Every line of the data should be written out exactly, with the pictures left out.

Stored entries:
****************

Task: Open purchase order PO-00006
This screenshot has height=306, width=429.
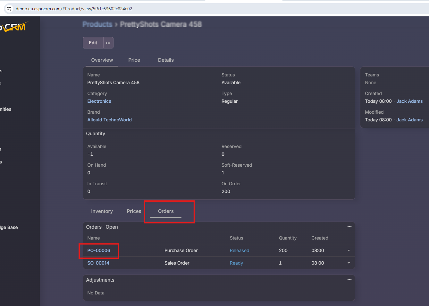Action: coord(99,250)
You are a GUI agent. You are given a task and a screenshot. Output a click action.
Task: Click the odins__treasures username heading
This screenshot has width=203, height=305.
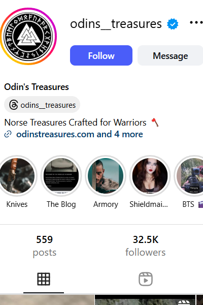[x=116, y=24]
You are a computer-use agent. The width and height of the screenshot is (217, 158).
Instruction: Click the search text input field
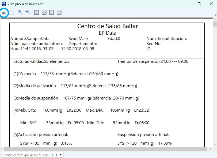tap(26, 155)
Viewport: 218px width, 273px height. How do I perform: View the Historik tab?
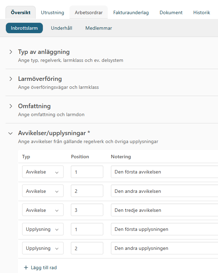[201, 12]
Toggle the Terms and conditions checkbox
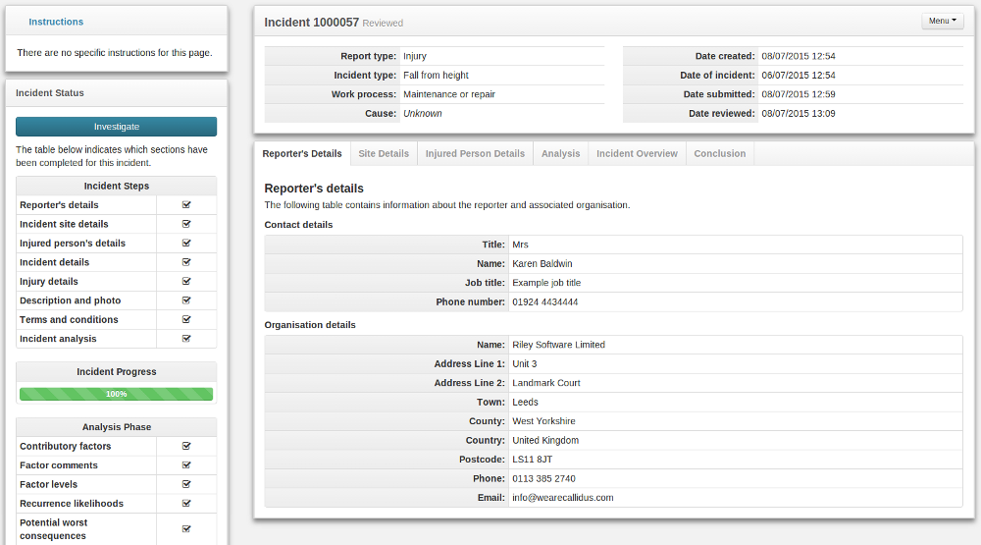This screenshot has height=545, width=981. (186, 320)
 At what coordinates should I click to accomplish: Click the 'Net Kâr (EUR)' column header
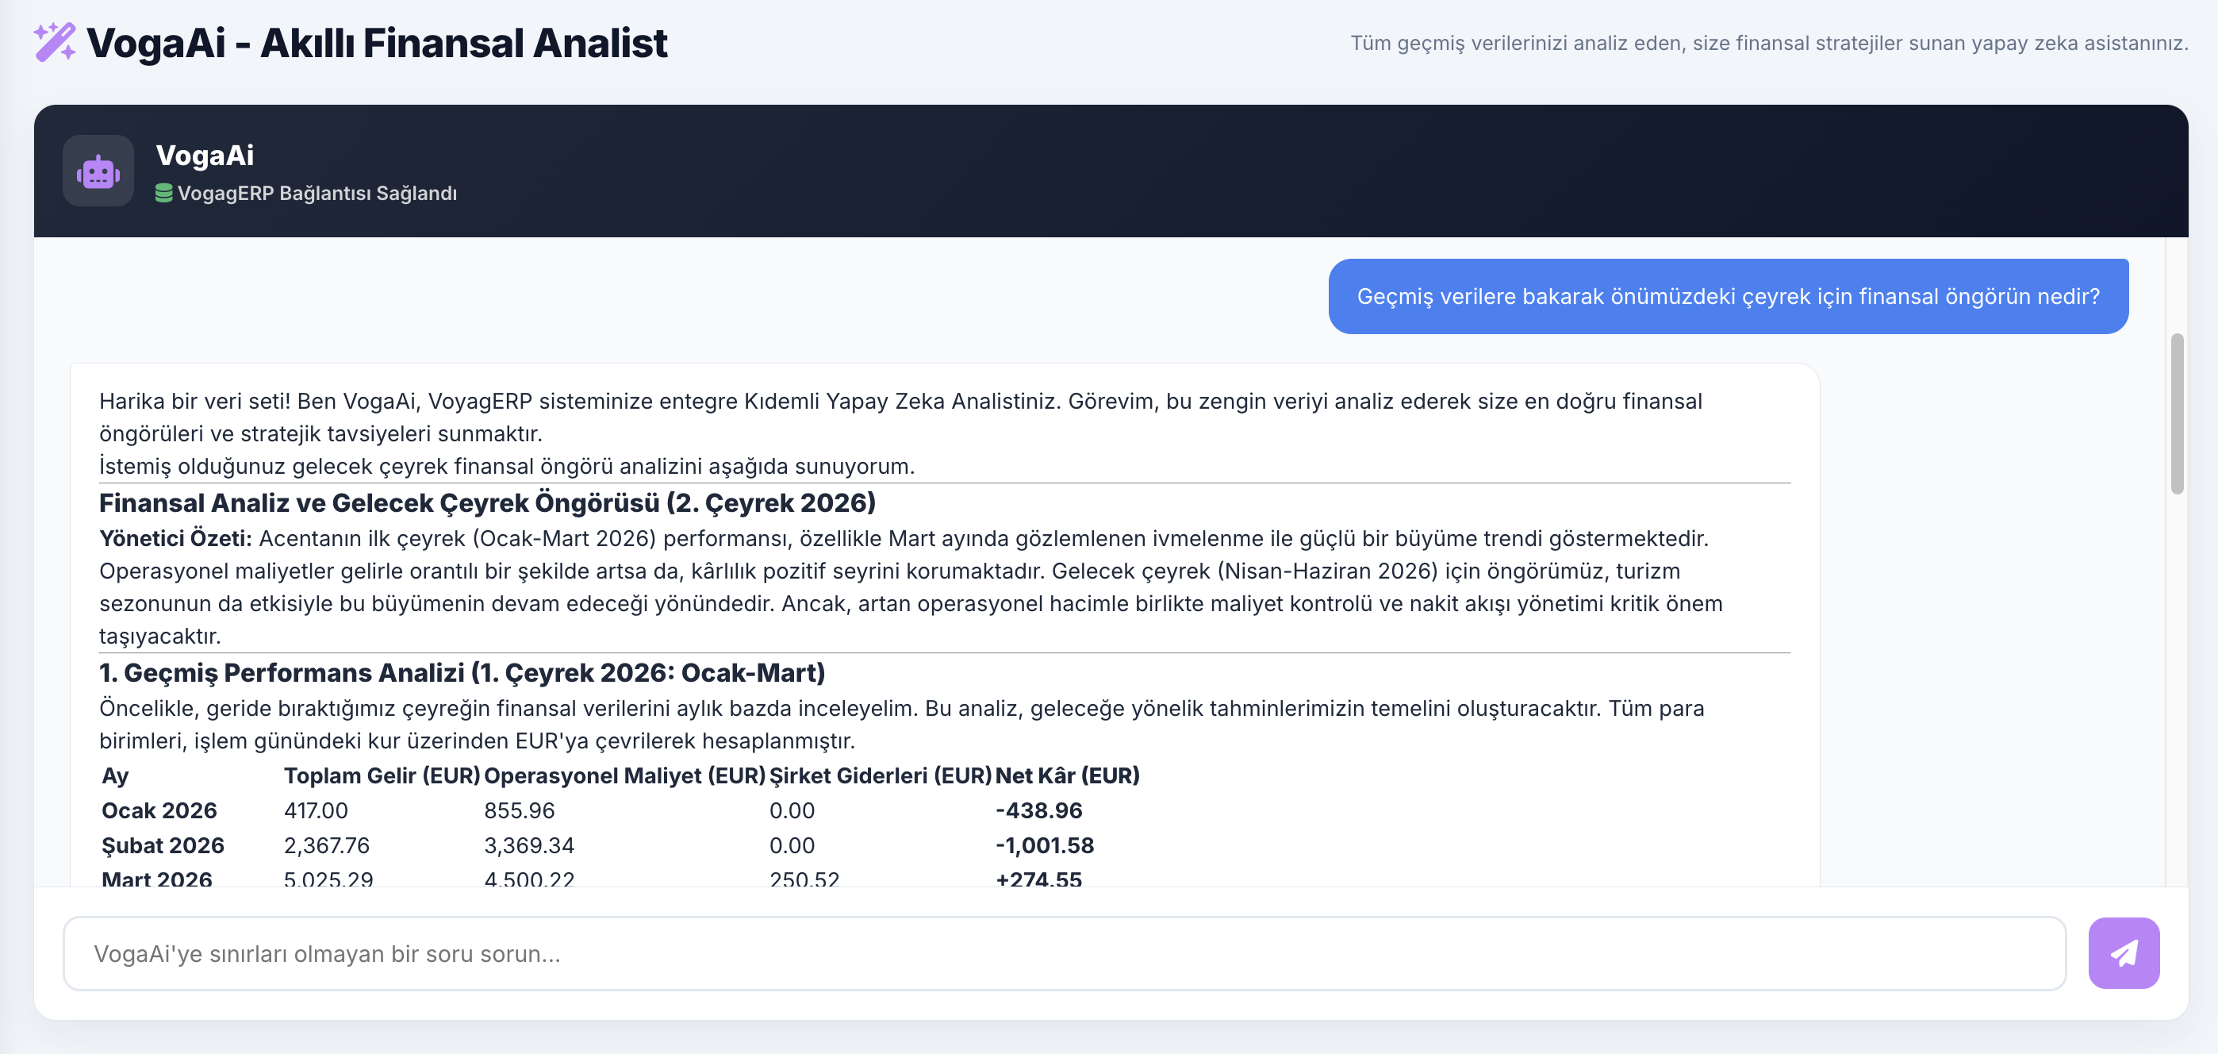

****************

» **EXERCISE ANSWER**
Task: Open purchase order PO-00006
This screenshot has height=306, width=429.
Action: coord(99,250)
You are a GUI agent. You are given a task and a screenshot. Output a click action.
Task: Click the odins__treasures username heading
This screenshot has width=203, height=305.
[x=116, y=24]
You are a computer-use agent. The width and height of the screenshot is (217, 158).
Instruction: Click the search text input field
tap(26, 155)
Viewport: 218px width, 273px height. How do I perform: View the Historik tab?
[201, 12]
Toggle the Terms and conditions checkbox
This screenshot has height=545, width=981. (186, 320)
 At what coordinates should I click to accomplish: Click the 'Net Kâr (EUR)' column header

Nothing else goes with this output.